**DATA IN THIS EXERCISE:**
——————

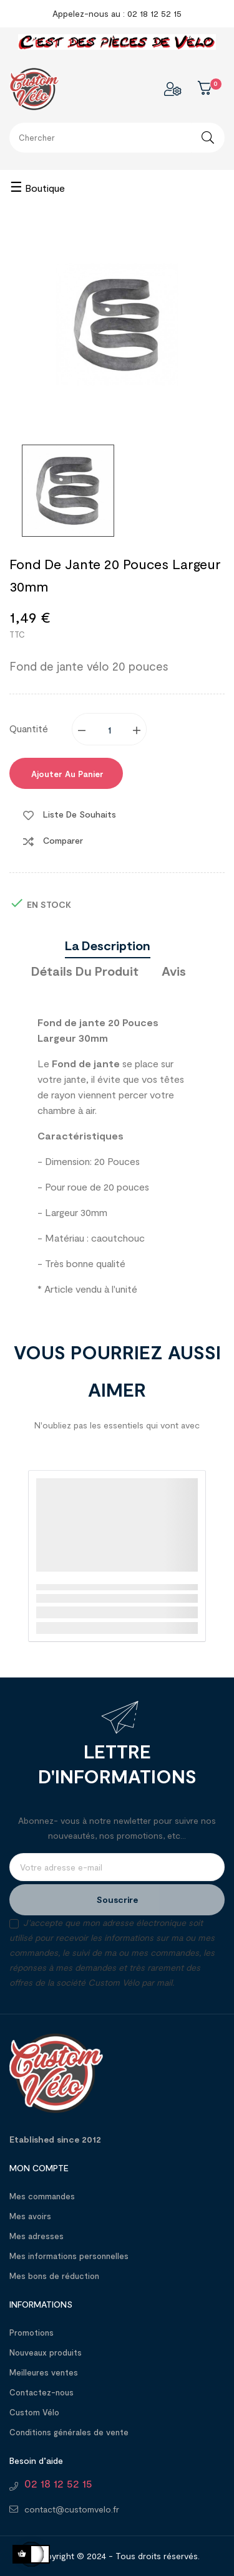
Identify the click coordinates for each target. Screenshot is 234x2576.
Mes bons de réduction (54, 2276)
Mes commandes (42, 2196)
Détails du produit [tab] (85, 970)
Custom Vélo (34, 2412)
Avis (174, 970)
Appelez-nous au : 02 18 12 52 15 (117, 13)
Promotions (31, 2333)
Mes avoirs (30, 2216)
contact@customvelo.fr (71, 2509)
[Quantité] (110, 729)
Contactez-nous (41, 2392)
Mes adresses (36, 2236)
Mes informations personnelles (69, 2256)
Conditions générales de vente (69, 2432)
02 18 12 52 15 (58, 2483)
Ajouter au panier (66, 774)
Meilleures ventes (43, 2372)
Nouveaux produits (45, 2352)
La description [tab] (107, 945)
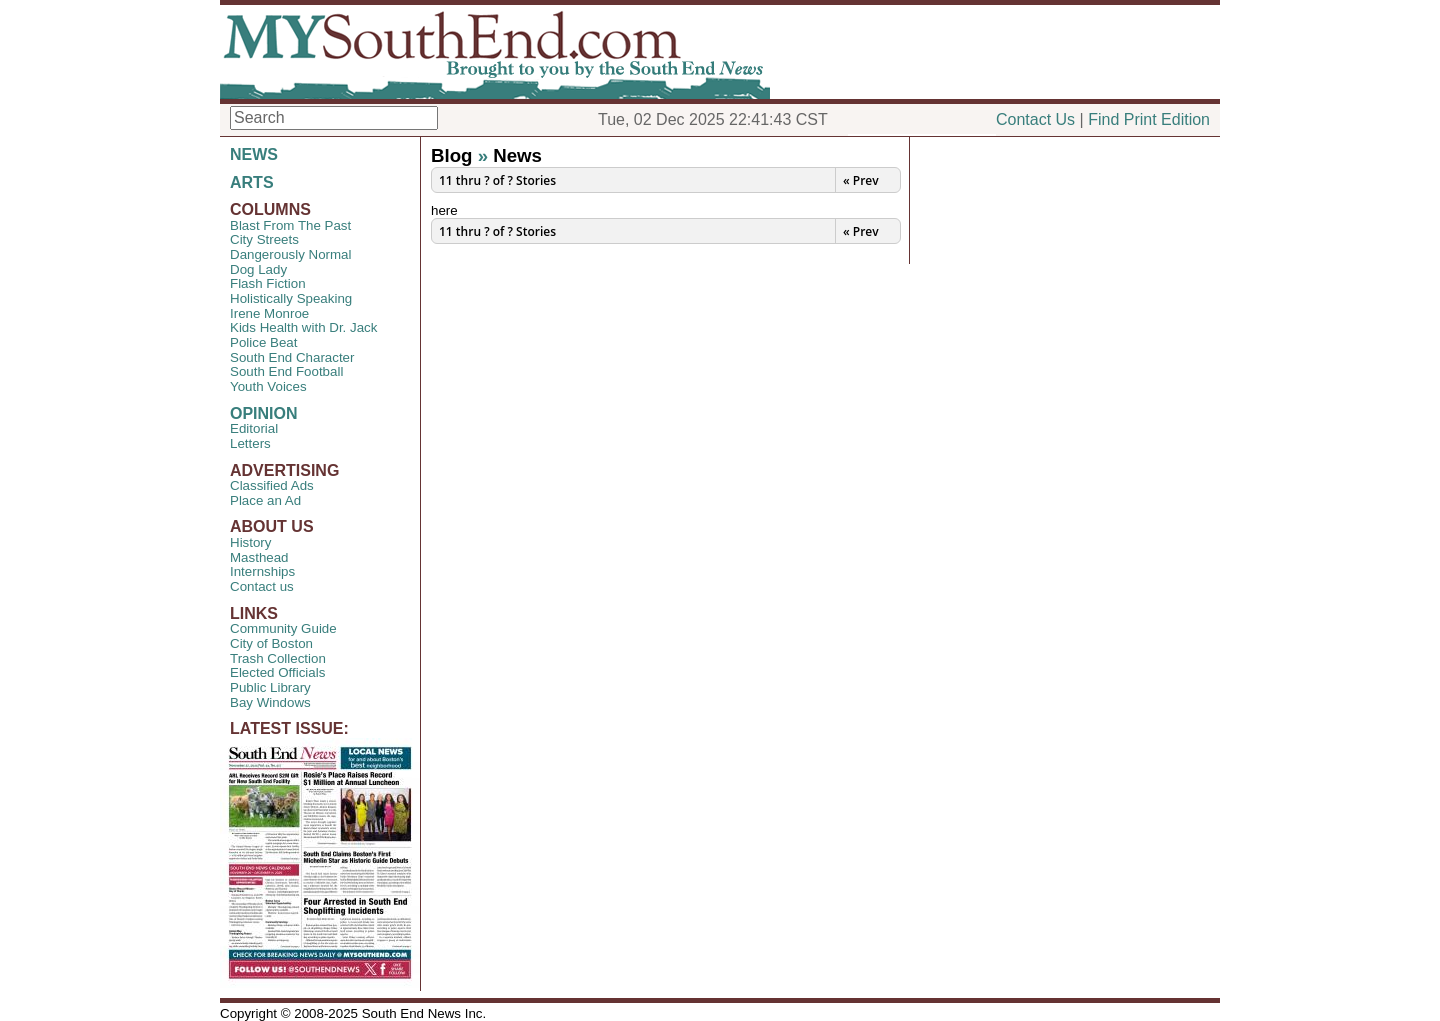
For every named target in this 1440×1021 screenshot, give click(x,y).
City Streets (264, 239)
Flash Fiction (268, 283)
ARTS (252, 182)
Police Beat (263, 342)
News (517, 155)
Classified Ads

——————

**GIVEN EXERCISE:** Reproduce the stretch of data from the line containing "Appelez-nous au : 02 18 12 52 15 (117, 13)" through the line containing "Ajouter au panier (66, 774)", both lines included, with nothing altered.

**FINISHED ANSWER:**
Appelez-nous au : 02 18 12 52 15 (117, 13)
Promotions (31, 2333)
Mes avoirs (30, 2216)
contact@customvelo.fr (71, 2509)
[Quantité] (110, 729)
Contactez-nous (41, 2392)
Mes adresses (36, 2236)
Mes informations personnelles (69, 2256)
Conditions générales de vente (69, 2432)
02 18 12 52 15 (58, 2483)
Ajouter au panier (66, 774)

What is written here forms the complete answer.